● Stored data entries:
◇ ◇ ◇ ◇

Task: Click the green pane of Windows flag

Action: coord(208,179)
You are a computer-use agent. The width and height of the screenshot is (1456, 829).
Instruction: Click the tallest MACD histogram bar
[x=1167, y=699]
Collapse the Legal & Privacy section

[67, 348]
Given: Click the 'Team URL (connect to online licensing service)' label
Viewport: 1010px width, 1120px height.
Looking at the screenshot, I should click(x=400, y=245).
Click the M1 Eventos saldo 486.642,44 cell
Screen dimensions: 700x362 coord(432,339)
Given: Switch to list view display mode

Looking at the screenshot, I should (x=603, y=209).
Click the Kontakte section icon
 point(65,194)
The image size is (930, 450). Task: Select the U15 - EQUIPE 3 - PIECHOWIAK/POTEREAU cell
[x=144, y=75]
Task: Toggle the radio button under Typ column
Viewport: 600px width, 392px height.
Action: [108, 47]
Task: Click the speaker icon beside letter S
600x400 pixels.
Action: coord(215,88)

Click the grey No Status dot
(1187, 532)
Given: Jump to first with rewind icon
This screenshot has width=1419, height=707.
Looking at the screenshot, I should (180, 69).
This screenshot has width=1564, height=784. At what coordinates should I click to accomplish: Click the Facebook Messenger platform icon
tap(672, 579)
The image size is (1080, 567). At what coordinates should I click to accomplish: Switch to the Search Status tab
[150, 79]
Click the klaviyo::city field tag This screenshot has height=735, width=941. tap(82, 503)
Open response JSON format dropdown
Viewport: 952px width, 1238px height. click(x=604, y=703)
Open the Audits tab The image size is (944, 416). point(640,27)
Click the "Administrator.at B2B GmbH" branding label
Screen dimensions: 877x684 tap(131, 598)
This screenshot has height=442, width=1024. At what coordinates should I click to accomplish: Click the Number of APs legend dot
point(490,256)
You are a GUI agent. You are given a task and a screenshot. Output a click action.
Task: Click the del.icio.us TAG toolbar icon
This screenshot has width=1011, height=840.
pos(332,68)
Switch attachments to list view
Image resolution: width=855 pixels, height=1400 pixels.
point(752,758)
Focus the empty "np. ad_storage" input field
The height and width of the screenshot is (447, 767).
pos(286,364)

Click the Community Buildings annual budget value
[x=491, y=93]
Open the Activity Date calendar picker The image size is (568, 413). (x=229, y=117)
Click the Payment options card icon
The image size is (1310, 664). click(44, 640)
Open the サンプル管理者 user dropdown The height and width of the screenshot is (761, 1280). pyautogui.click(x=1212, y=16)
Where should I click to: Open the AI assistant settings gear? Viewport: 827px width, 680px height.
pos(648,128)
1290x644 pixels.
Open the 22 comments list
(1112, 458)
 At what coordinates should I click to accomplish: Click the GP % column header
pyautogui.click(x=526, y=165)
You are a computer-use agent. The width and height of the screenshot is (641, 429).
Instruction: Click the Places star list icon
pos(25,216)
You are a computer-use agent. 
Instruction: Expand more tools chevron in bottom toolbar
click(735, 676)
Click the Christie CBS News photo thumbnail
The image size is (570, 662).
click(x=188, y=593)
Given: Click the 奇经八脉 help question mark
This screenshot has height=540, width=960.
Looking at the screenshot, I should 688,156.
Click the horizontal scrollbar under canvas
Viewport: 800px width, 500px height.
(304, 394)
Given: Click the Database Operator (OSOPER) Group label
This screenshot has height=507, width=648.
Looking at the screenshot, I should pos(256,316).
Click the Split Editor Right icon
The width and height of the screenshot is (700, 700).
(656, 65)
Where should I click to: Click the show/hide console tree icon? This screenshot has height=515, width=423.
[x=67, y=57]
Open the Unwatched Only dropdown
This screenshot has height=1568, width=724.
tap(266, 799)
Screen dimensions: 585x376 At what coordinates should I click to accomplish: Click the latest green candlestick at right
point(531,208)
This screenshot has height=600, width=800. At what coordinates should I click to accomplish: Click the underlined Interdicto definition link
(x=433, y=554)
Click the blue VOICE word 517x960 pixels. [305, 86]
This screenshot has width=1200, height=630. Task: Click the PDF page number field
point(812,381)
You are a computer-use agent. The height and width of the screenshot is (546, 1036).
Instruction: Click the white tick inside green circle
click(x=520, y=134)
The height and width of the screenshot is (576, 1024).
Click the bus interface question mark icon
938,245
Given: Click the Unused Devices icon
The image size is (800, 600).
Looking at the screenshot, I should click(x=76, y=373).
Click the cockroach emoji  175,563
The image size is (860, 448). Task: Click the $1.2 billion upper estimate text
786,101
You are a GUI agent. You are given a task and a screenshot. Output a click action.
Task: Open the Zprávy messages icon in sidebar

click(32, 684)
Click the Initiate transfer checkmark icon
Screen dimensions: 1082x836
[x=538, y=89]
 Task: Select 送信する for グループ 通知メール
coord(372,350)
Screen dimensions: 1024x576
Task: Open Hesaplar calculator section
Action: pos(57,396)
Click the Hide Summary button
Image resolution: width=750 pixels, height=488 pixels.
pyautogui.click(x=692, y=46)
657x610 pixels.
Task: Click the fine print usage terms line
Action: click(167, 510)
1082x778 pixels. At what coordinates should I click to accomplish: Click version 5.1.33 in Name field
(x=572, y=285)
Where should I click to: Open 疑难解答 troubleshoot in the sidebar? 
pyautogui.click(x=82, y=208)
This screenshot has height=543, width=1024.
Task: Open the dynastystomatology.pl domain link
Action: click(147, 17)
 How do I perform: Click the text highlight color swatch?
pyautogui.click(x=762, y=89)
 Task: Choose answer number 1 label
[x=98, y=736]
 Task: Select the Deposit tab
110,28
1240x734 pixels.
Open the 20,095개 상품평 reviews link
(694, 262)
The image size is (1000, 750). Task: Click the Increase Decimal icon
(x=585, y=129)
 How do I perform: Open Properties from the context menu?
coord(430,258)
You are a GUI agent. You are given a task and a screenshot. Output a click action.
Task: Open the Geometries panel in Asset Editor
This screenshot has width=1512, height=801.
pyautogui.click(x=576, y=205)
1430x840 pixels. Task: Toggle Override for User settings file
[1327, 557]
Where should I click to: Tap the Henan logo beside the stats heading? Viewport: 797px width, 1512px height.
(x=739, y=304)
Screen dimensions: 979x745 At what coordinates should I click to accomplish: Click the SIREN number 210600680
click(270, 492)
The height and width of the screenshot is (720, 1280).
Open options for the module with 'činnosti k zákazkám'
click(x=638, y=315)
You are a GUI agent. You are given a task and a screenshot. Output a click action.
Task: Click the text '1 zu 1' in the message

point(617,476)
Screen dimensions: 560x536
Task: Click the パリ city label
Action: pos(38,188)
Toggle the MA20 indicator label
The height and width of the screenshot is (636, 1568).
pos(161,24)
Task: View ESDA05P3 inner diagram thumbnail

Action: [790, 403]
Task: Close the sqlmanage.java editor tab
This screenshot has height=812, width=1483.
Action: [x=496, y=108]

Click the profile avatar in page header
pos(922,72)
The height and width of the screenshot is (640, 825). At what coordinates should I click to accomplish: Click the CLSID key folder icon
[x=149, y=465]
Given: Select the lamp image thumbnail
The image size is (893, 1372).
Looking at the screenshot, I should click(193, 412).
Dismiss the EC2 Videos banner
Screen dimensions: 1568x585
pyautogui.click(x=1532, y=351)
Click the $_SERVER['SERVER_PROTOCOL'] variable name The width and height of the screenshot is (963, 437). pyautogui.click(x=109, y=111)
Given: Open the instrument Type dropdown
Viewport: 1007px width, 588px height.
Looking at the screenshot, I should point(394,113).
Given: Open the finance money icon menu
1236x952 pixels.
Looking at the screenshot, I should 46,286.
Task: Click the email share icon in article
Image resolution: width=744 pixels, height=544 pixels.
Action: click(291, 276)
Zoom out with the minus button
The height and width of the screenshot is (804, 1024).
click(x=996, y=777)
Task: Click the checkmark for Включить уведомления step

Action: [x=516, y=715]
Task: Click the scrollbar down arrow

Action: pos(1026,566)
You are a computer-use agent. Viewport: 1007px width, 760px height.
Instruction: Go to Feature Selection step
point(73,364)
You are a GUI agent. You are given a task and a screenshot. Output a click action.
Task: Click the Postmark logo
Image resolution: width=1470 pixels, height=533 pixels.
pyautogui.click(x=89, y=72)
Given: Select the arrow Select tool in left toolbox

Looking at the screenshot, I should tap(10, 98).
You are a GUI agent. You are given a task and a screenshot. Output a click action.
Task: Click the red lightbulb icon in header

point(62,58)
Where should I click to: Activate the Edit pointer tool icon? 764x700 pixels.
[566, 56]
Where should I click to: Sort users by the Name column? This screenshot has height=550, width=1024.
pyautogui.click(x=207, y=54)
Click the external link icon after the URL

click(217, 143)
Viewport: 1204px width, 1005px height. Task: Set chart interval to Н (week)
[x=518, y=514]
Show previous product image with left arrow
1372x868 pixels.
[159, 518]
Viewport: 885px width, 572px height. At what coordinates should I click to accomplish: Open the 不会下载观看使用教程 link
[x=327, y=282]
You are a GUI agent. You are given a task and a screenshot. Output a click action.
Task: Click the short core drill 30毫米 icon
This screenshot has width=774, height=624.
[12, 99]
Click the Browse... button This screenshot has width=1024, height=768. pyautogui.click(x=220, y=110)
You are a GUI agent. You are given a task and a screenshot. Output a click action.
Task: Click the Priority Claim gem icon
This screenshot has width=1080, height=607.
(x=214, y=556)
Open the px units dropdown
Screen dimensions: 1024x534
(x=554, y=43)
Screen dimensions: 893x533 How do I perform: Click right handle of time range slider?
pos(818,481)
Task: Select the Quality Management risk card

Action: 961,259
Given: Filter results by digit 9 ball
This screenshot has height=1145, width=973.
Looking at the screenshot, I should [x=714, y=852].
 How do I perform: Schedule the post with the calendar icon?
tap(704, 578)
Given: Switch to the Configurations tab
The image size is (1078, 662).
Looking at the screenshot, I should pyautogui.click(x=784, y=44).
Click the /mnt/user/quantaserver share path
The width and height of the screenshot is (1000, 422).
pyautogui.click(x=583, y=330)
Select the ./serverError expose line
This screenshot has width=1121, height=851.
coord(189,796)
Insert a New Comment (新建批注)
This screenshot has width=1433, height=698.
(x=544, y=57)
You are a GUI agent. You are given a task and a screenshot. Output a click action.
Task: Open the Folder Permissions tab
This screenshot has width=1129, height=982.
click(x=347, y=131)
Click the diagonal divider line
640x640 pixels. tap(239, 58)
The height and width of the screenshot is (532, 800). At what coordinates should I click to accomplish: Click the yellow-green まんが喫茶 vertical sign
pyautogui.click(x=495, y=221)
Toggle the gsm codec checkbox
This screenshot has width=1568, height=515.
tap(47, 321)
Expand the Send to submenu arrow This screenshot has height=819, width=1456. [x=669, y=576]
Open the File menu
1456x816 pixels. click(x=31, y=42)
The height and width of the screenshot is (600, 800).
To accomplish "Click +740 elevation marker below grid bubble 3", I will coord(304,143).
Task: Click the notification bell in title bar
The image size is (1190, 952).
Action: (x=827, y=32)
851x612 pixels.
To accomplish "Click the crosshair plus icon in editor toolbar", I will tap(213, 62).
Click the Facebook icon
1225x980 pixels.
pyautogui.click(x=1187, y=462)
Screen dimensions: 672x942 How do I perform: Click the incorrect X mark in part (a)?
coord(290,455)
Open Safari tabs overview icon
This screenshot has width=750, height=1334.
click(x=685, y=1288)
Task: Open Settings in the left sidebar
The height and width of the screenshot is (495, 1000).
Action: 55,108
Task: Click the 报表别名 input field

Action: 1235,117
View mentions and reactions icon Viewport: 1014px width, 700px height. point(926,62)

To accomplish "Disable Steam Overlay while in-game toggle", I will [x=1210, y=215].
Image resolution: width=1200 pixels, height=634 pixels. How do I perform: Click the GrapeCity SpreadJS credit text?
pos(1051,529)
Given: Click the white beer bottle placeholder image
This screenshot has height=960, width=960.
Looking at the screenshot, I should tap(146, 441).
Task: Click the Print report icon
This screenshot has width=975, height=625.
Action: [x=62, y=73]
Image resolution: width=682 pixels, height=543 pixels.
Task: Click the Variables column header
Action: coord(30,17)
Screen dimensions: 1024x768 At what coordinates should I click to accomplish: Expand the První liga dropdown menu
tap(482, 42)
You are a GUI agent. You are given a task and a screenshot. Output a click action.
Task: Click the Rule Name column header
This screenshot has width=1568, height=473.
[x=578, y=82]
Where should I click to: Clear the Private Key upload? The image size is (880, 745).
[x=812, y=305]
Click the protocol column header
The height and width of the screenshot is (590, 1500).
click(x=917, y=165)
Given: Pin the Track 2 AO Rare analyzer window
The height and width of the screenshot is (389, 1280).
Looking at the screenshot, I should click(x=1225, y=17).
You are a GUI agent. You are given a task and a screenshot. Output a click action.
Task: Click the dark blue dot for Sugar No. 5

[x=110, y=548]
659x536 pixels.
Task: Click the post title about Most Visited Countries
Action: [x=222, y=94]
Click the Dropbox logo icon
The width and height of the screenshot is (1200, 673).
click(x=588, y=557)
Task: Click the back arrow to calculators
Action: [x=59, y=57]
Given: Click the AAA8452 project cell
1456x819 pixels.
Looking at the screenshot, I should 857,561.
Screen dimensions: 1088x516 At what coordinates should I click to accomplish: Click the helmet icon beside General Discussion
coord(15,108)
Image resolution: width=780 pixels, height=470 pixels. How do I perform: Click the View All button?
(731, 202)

◇ ◇ ◇ ◇

● PROBLEM TO WORK ON: Lines from the top of the entries through the line with "Task: Toggle the" are to be transcribed exactly, and nothing more.

● ANSWER SPACE:
Task: Click the green pane of Windows flag

Action: coord(208,179)
You are a computer-use agent. The width and height of the screenshot is (1456, 829).
Instruction: Click the tallest MACD histogram bar
[x=1167, y=699]
Collapse the Legal & Privacy section

[67, 348]
Given: Click the 'Team URL (connect to online licensing service)' label
Viewport: 1010px width, 1120px height.
Looking at the screenshot, I should click(x=400, y=245).
Click the M1 Eventos saldo 486.642,44 cell
Screen dimensions: 700x362 coord(432,339)
Given: Switch to list view display mode

Looking at the screenshot, I should (x=603, y=209).
Click the Kontakte section icon
 point(65,194)
The image size is (930, 450). Task: Select the U15 - EQUIPE 3 - PIECHOWIAK/POTEREAU cell
[x=144, y=75]
Task: Toggle the radio button under Typ column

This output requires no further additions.